▶ Activity
Return the lines beginning at the one that contains "The width and height of the screenshot is (1015, 437)." and running to the end of the records, exactly and with nothing else. Omit pictures.

▶ Records shown
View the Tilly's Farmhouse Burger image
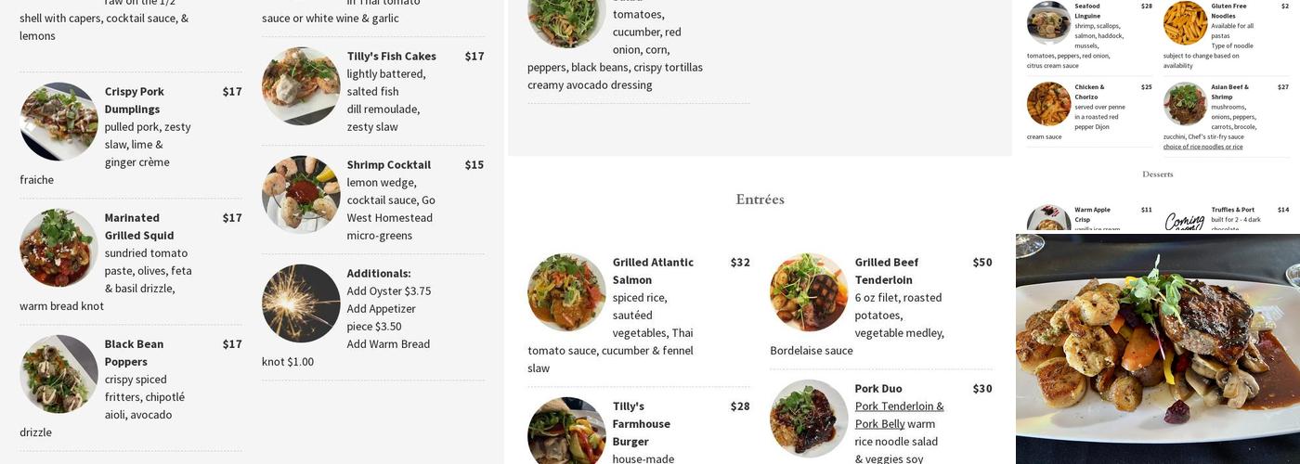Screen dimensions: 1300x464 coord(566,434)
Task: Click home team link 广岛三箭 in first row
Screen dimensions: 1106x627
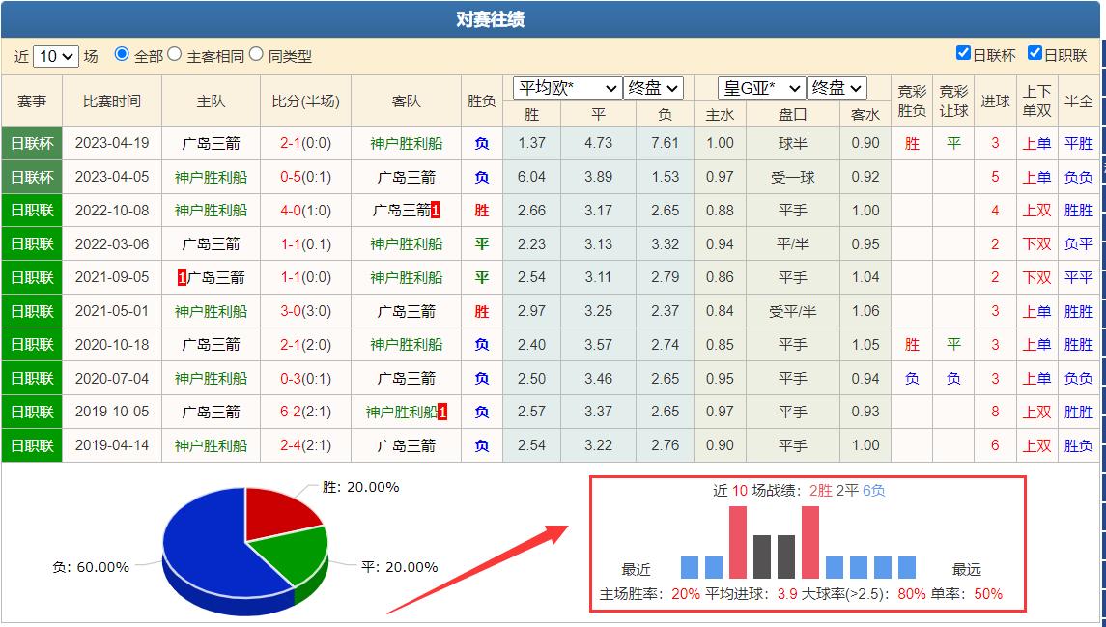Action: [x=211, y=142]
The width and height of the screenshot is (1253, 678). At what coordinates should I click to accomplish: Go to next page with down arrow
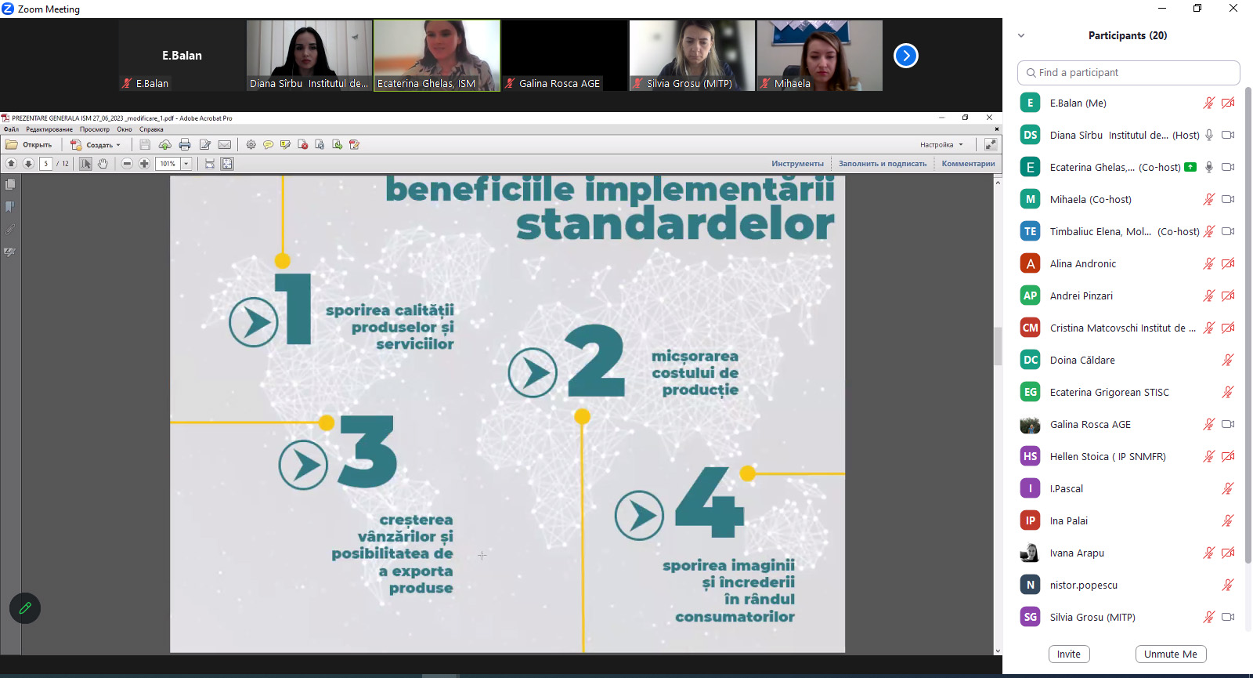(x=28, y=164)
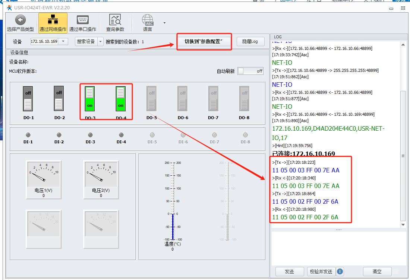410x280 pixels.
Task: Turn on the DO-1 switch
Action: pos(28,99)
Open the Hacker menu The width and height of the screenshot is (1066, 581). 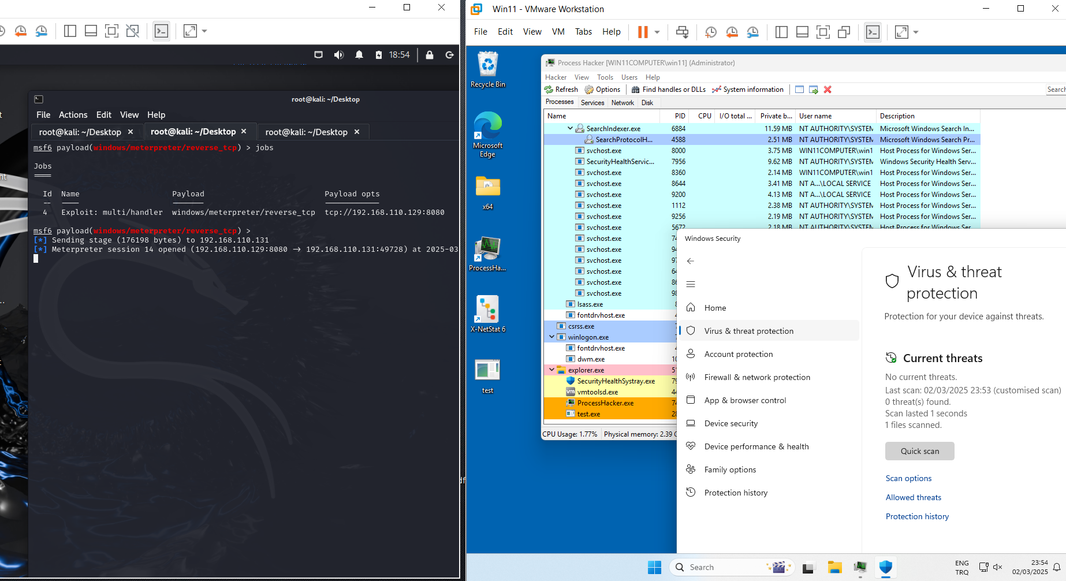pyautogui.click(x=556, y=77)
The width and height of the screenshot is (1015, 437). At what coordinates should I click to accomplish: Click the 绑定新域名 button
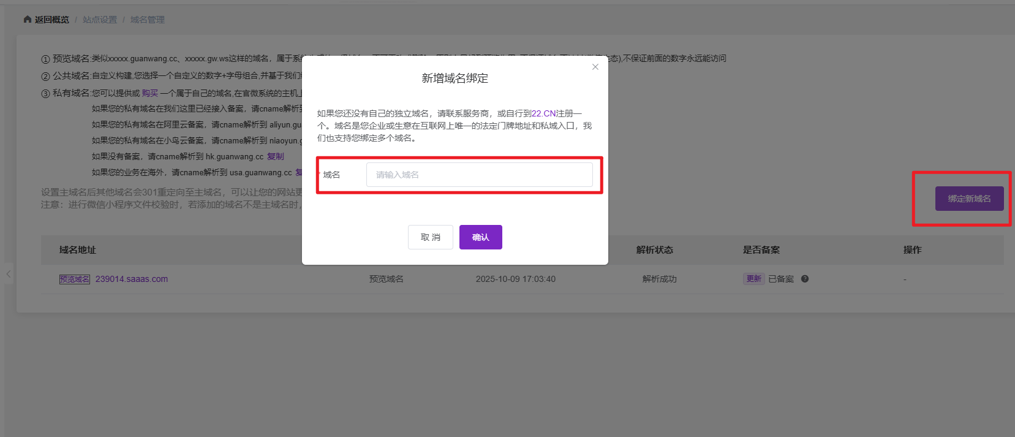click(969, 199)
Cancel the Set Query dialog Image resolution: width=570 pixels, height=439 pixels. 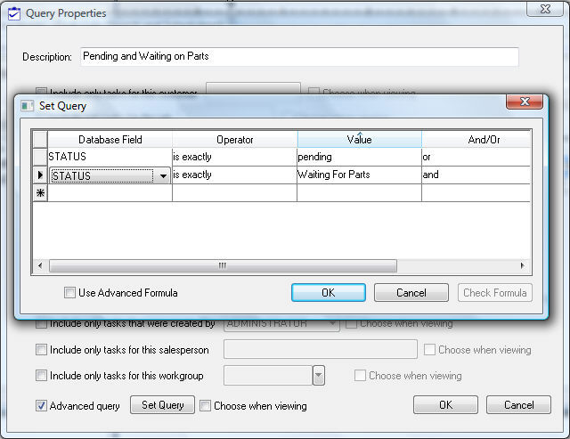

▶ Task result
The width and height of the screenshot is (1015, 437). At what coordinates should I click to accomplish: Click the 绑定新域名 button
click(969, 199)
Cancel the Set Query dialog Image resolution: width=570 pixels, height=439 pixels. 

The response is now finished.